:: LIST OF TASKS ::
• 1. In the text about a wife's correspondence on respect, what chore does she ask her husband to help with while he watches TV in bed?
• 2. Carry on the text about a wife's correspondence on respect, picking up right after its final line.

:: TEXT ::
■ ■ ■ ■ ■ ■ ■

Here is a bit of correspondence between a wife and myself – I think this was during her first week of working on respect and submission.  She sent me a problematic conversation with her husband that I agreed to dissect for her.  This is one of my FAVORITE things to do with wives because this is what usually opens their eyes to their disrespect the most.    This post is long, but it is worth it – especially for those just beginning to learn about respect and how men think.  There are similar conflicts in dating.  I pray that this example might help you understand men in general, and your man, in particular so that you might be able to treat him with the respect he needs.  Life will go much more smoothly when you can do this!
My words are in black, hers are in blue:

I am SO glad you sent me this conversation!  But I encourage you to approach this with a totally open mind to whatever God wants to show you.  This will be painful.  But it will get you to the place you need to be in order to be a godly wife.  So, bear with me!  And keep in mind, I used to do this EXACT same stuff – some of it word for word the same kinds of things I used to say to my husband.  So I am not judging you here.  I know where this road goes that you are on and the damage you are doing.  And I know the path to God’s way.  I will be speaking the truth in love to you.  It will hurt.  But until you see what you are doing to hurt your husband, you can’t change it.  Let’s walk through this together.

Let me set the background… Last week was a hard week- one child had been sick and I had made several trips (out of town).   Our twin daughters’ birthday party and sleepover was scheduled for Saturday night.  My husband works a lot of hours on a difficult schedule, which I do respect and appreciate.  So, Friday night, I am tired, My husband is zonked and laying in bed recovering from his week.  I have worked at my job that day and have turned my attention to cleaning the house for the party.  Which means it has to be a specific way for me to be satisfied.

Issue #1 – “it has to be a specific way for me to be satisfied.”  That is FINE when you are asking that of yourself.  But if you try to impose your standards on your husband, and try to MAKE him do things your way – it will not go well. (ESPECIALLY when he is exhausted!)

I ask Mark (not his real name) to help me by folding towels while he is watching tv in bed.  He says yes.  I bring him the towels.

So far – this was great.  You asked for help.  He said yes.  That is fine.

  He goes back to sleep.  I stew but do not say anything at this point.

A more constructive approach would be, “Wow.  Mark is so tired.  He works really hard to provide for our family and has such a grueling schedule.  It was generous of him to agree to help with the towels.  But it is not a big deal if he is too tired to help.  The towels being folded are not more important than him getting rest.”

Saturday morning, I am feeling neglected and in need of attention so I say, “What do you plan to do tonight?  I thought we might spend some time together after the party.”  (which did not work out with a passel of giggly girls here and I should have known better, but I was just missing my husband and wanted time with him!)

Again, saying, “I miss you!”  “I want to spend time with you tonight if we can” is totally fine.  I like how you said what you wanted to do.

His answer, “Nothing.”
Me, “Well, would you like to sit with me and maybe watch a movie?”
Him, “I’ll be right here.”
             I am not satisfied!  Why couldn’t he say that he wanted to be with me, too?  I let this go.

■ ■ ■ ■ ■ ■ ■

:: MATERIAL ::
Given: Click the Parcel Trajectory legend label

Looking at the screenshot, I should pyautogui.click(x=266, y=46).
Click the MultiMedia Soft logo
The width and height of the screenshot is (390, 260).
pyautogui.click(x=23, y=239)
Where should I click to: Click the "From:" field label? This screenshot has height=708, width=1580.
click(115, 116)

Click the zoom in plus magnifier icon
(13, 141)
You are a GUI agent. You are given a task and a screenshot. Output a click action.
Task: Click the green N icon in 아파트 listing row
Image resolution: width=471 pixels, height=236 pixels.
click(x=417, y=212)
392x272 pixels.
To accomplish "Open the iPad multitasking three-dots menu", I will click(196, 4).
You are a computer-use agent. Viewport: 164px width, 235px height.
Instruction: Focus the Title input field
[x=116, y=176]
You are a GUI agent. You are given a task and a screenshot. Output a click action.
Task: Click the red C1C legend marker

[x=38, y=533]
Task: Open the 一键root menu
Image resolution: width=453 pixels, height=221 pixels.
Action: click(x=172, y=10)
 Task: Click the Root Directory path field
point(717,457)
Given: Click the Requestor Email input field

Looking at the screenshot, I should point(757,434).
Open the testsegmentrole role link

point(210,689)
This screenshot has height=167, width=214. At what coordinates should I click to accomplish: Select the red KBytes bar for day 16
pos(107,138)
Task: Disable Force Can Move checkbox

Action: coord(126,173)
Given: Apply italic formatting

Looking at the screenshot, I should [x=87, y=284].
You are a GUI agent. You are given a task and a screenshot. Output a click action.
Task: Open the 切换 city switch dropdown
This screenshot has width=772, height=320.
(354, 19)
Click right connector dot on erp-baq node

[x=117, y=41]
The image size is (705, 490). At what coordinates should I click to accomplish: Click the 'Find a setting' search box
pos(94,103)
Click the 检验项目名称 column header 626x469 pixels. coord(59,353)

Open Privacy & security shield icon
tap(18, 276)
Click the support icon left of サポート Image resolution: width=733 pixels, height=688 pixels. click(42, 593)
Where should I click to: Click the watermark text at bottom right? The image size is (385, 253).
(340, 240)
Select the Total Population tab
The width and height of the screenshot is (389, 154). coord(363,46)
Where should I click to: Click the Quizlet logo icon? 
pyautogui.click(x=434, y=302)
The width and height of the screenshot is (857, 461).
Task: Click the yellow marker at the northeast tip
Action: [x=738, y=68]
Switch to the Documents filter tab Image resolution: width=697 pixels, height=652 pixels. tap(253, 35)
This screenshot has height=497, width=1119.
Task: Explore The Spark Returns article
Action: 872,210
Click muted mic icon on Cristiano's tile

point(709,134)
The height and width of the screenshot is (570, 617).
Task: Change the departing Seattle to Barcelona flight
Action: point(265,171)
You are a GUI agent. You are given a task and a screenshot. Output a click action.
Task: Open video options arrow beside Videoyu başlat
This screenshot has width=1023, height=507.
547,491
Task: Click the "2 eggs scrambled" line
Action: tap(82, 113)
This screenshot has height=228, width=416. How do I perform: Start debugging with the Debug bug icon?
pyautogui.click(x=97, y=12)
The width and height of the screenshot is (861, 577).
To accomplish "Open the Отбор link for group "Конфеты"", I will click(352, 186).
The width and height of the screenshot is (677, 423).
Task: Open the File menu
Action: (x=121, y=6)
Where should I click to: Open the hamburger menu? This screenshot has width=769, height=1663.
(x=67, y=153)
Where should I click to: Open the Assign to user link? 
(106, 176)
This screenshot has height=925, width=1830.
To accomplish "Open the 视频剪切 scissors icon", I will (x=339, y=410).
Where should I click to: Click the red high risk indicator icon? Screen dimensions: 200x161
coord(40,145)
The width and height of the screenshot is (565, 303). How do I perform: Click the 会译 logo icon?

■ ■ ■ ■ ■ ■ ■

:: SOLVED PROBLEMS ::
• 1. Folding towels.

• 2.
He’s a GUY.  He IS saying that he is available to you and that he wants to be with you!  You may have to learn to translate his man-speak a bit and realize that he was giving you a positive answer.  Just because he doesn’t answer the exact way you would does not mean he is not available and doesn’t want to spend time with you.  WOW!   That brings back a lot of memories!  I had this  same issue and would get SO mad at my husband when he didn’t use the same words I would to say, “yes” to something.  He would say, “It wouldn’t bother me.”  And I would become irate!  “Does that mean you WANT to be with me?  It sounds like you don’t even want to be with me!  If I said that, it would mean I didn’t want to do whatever it was!”  Now I have learned what he means when he says things and I just translate it in my head and we are good!
Thanks for letting this go.  It was seriously nothing.  He is just a man.  You are not married to a woman.  And isn’t THAT a good thing!
We have the party and the sleepover.  Mark retreats to the bedroom when the giggly girls get too much.  I understand and do not hold this against him.  ;) winking After all, our son is in hiding from the giggly girls in his room.  I enjoy the giggly girls but I am a girl.
But tension is still brewing…

From what I can tell – the tension is totally on your side and in your mind at this point.

Sunday morning, while I am doing an assembly line of breakfast and ponytails for the girls, Mark says “Are you not going to iron the girls dresses?” (I am in the bedroom when he asks this).  I iron everything.  I have ironed all of our family’s clothing.
I answer with a tone, “You can iron them if you want.”  I thought, my goodness, I am having a hard enough time getting them ready!  Get up and help me if you want to give orders!  But I did ask the girls if they would like me to iron their clothing and looked them over and they were okay without being ironed.

I think a more respectful way would be to completely avoid “the tone” and say, ” Thanks, I’ll look and see if the clothes need ironing.  I’m not sure if I am going to have time.”  And then if the clothes needed ironing, you could say, “You know what?  You’re right, I do need to iron the clothes.  I am going to need some help with X if you want me to have time to iron, please.”

So…. the days goes on and after church that night is when the tension comes to a head.
Me: I would love to go to bed.
Mark: I am going to bed.  (which is unusual we almost always go to bed at the same time together).

He sounds like he may be REALLY tired.

Me: It must be nice.  I still have tons of work to do before my head can hit the pillow.  You could help me, you know.

I think you could have said, “I want to go to bed with you so much!  But I still have so much work to do before my head can hit the pillow.”   But I would NOT say “It must be nice”  – that sounds disrespectful towards him, like you are ungrateful and saying you are doing more than he is.  Competing about who is “doing more” in the marriage is a recipe for disunity and destruction.

Mark: What do you have to do?

Ok – he is going into helping mode (that is how men try to assist us!) and is going to evaluate what you think you need to do and help you decide if it is truly necessary or if you can go ahead and go to bed like you want to do.

Me: Help our daughter wash her hair when she showers, sweep the floor in the kitchen, fold laundry and move a load to the dryer, iron the kids clothes for tomorrow.  Why don’t you sweep the floor for me?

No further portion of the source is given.